- Activity
Skip the pictures, please, and write out exactly every line from the one containing "At what coordinates" through the end of the listing below.

- Input data
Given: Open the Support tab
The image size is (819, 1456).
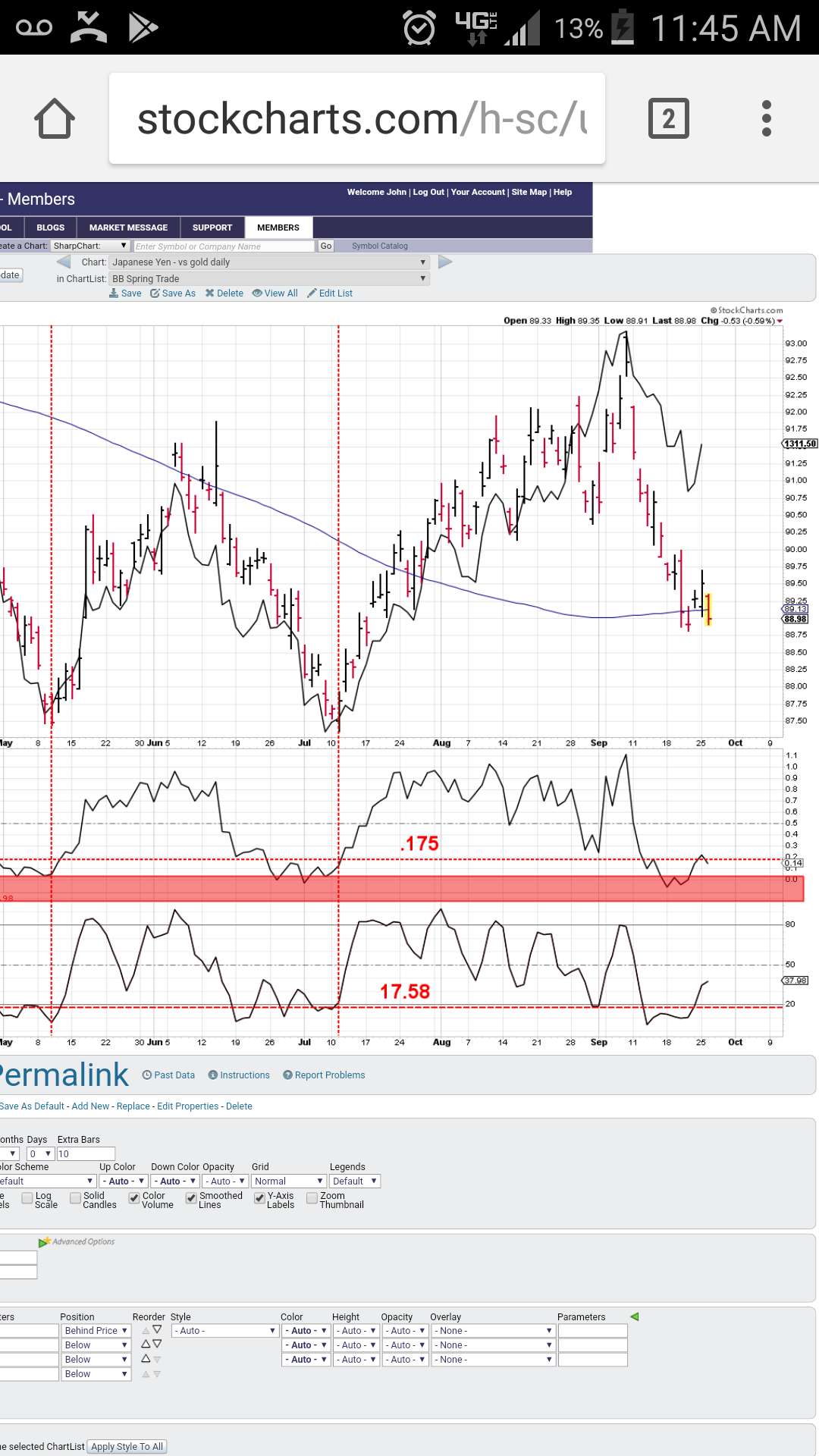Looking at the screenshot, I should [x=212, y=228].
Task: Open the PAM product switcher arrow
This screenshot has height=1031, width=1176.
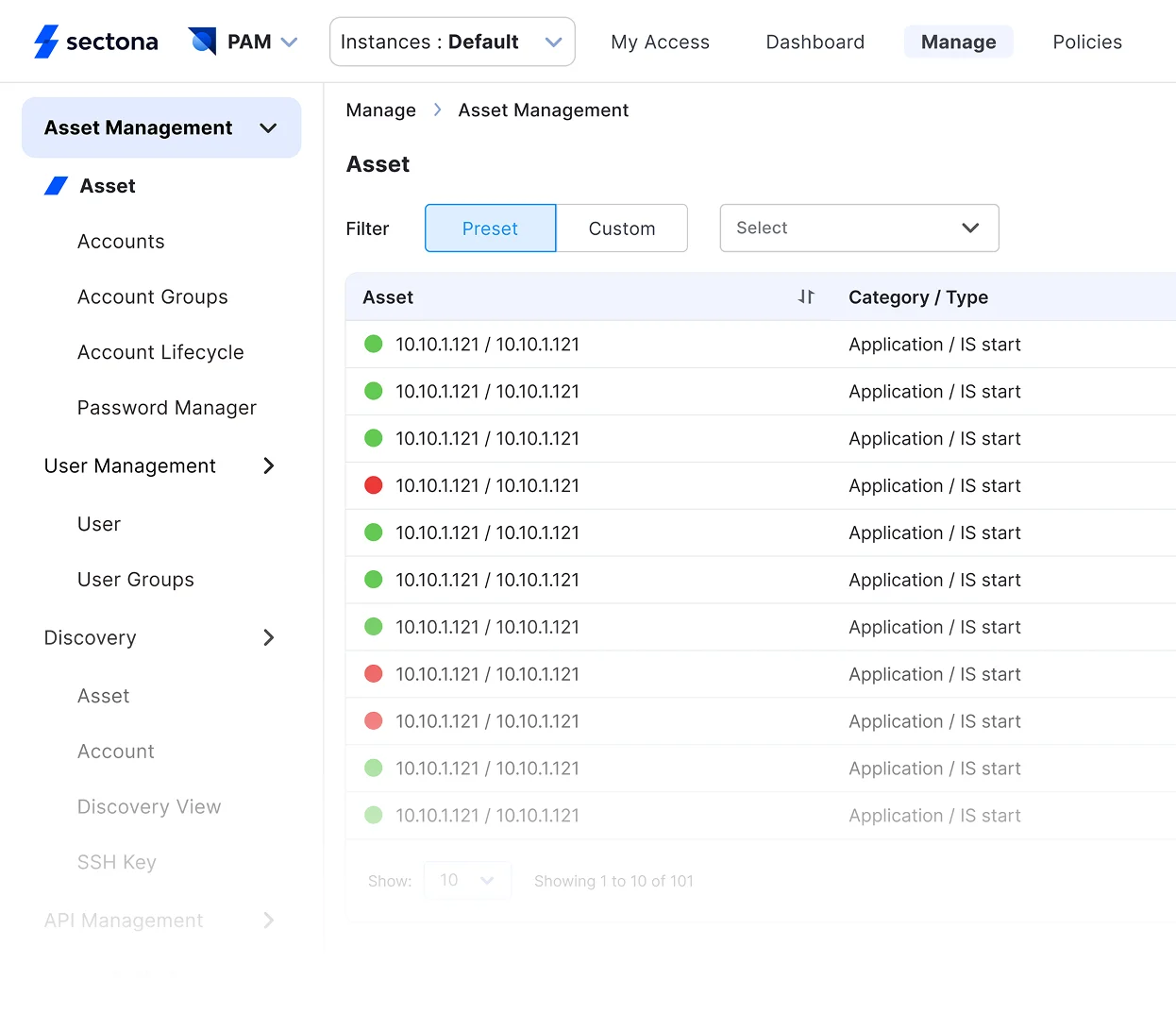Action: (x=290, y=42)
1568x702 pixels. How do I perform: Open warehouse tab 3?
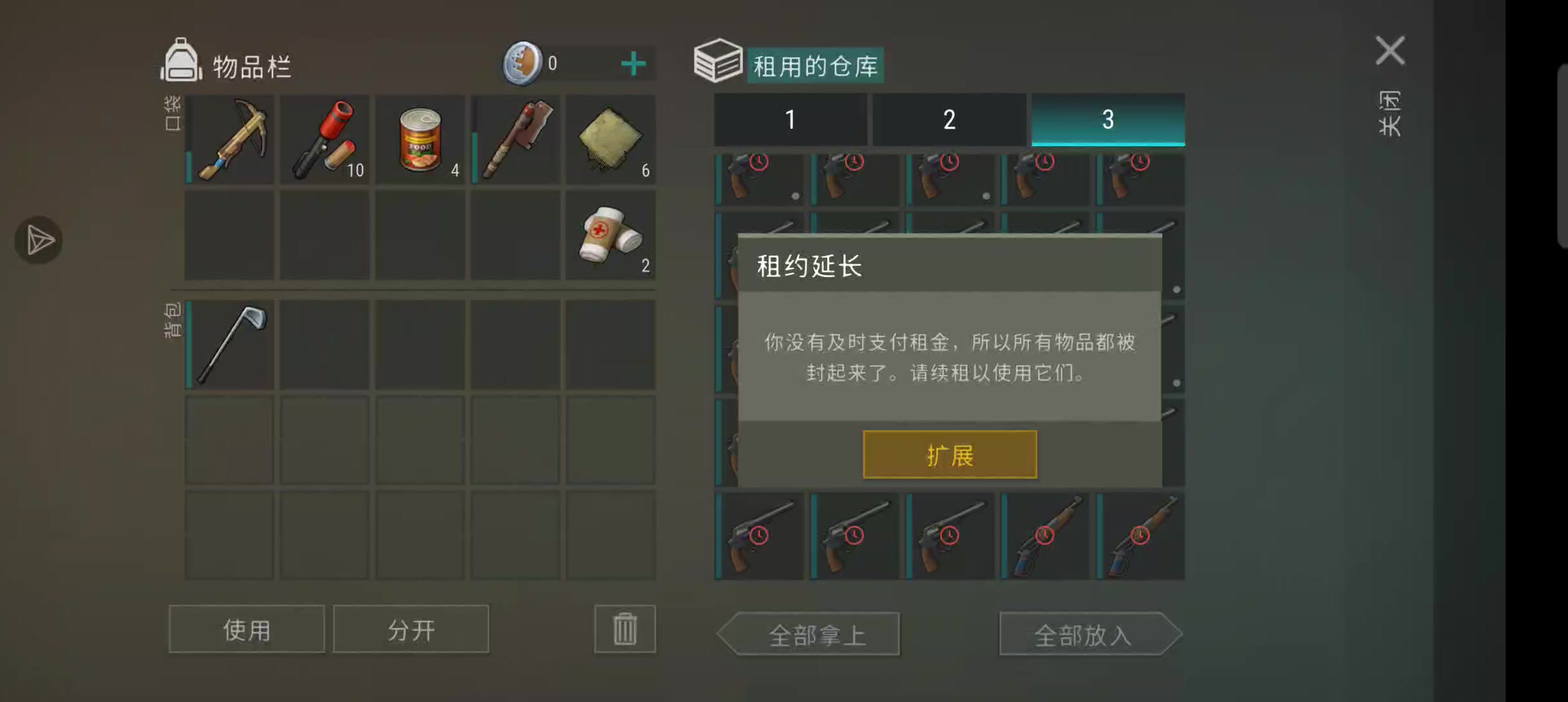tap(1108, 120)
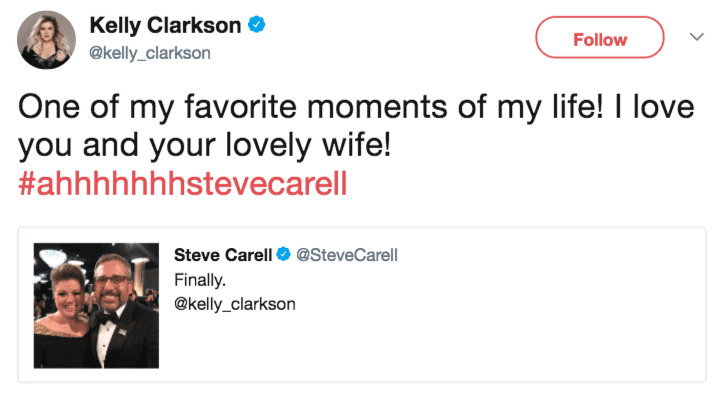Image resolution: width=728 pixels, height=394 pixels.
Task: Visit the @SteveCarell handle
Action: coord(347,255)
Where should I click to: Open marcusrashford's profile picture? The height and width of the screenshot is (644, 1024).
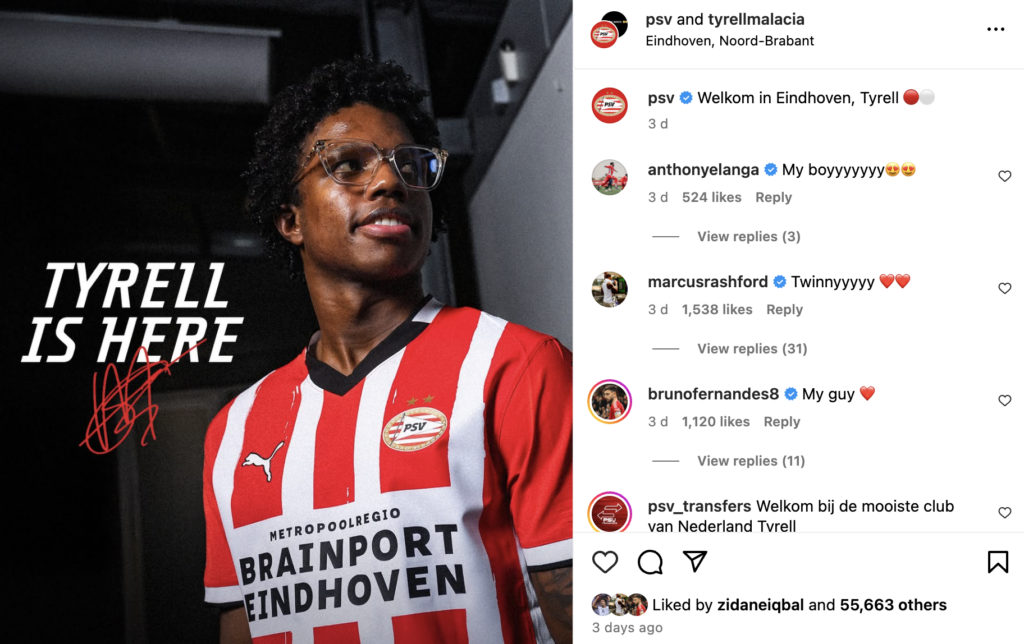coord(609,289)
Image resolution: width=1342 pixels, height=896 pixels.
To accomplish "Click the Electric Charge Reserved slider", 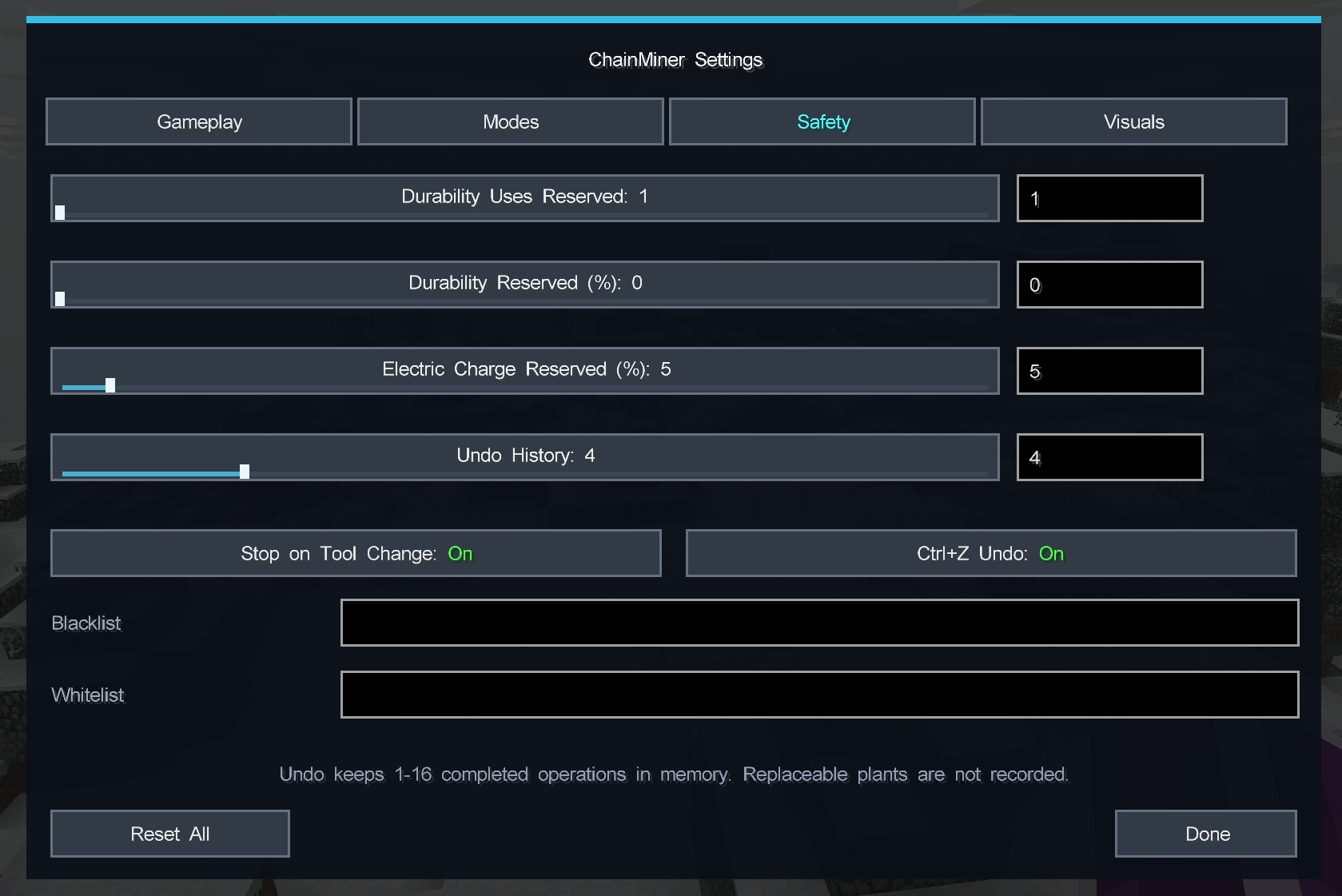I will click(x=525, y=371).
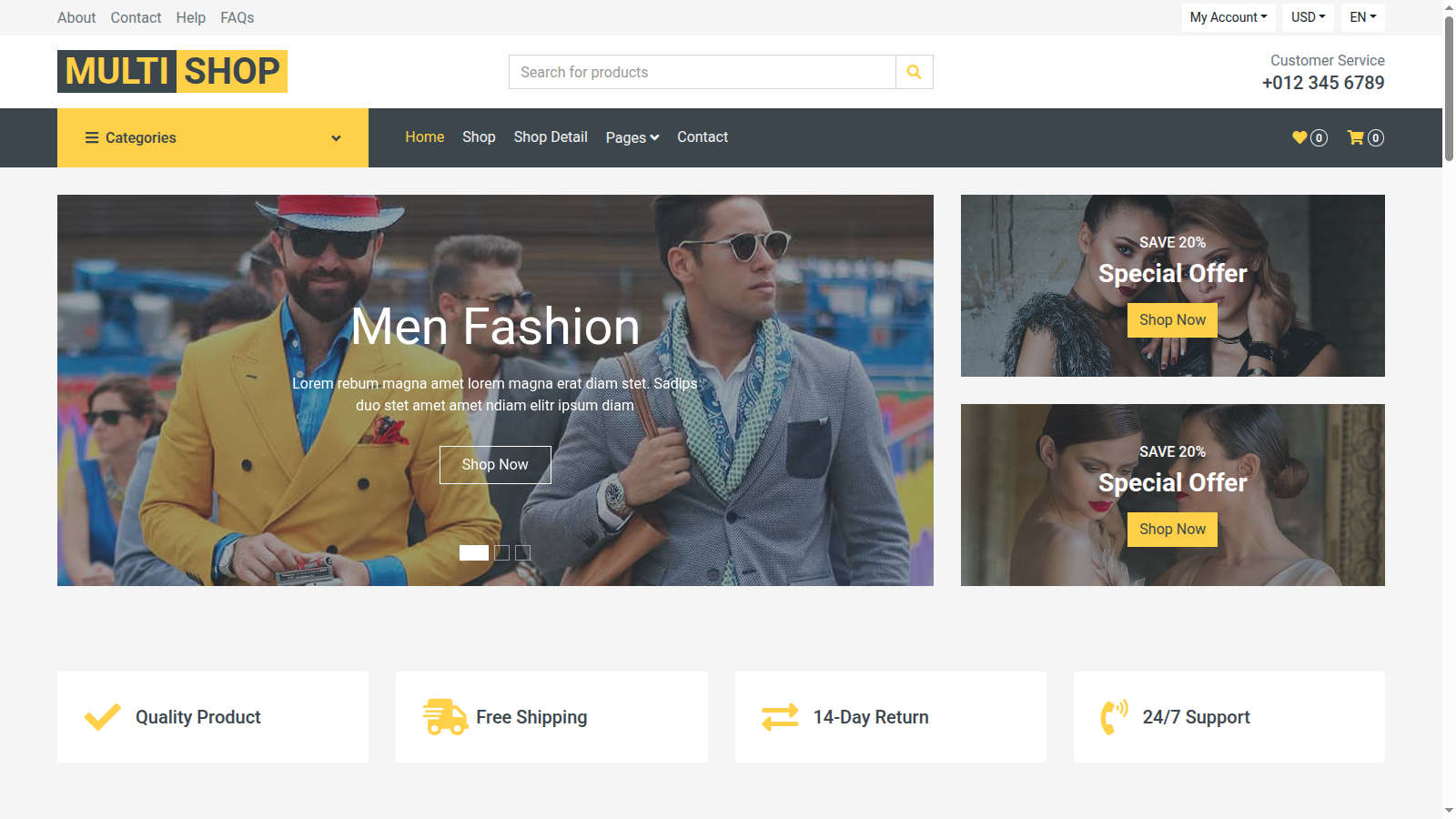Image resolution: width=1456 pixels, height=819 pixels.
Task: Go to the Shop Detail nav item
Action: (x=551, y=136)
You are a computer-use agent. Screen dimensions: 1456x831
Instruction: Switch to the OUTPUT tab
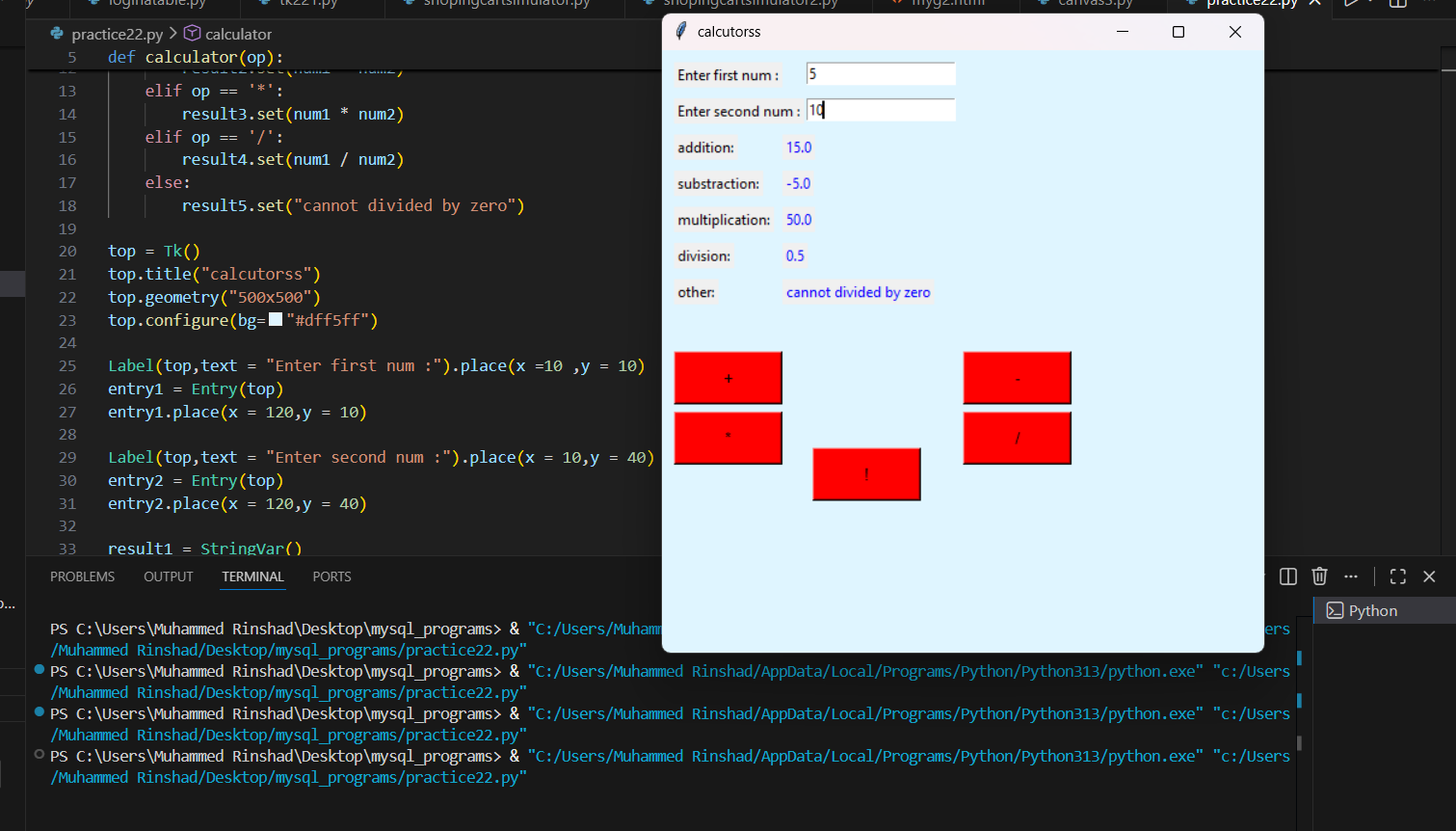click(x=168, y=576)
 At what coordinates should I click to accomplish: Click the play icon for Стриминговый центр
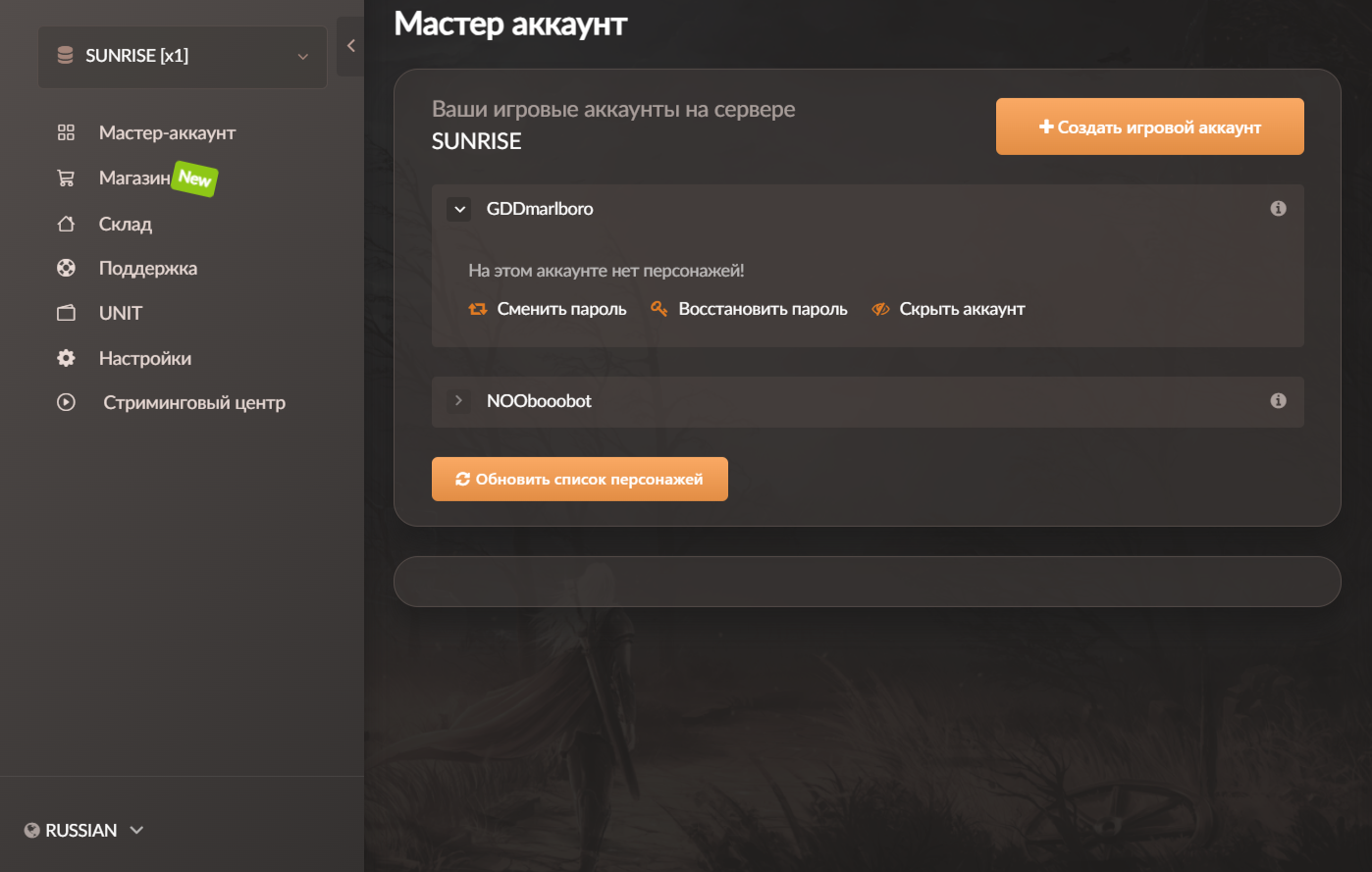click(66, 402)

- Problem solution
 At what coordinates should I click to accomplish: Click the play icon for Стриминговый центр
click(66, 402)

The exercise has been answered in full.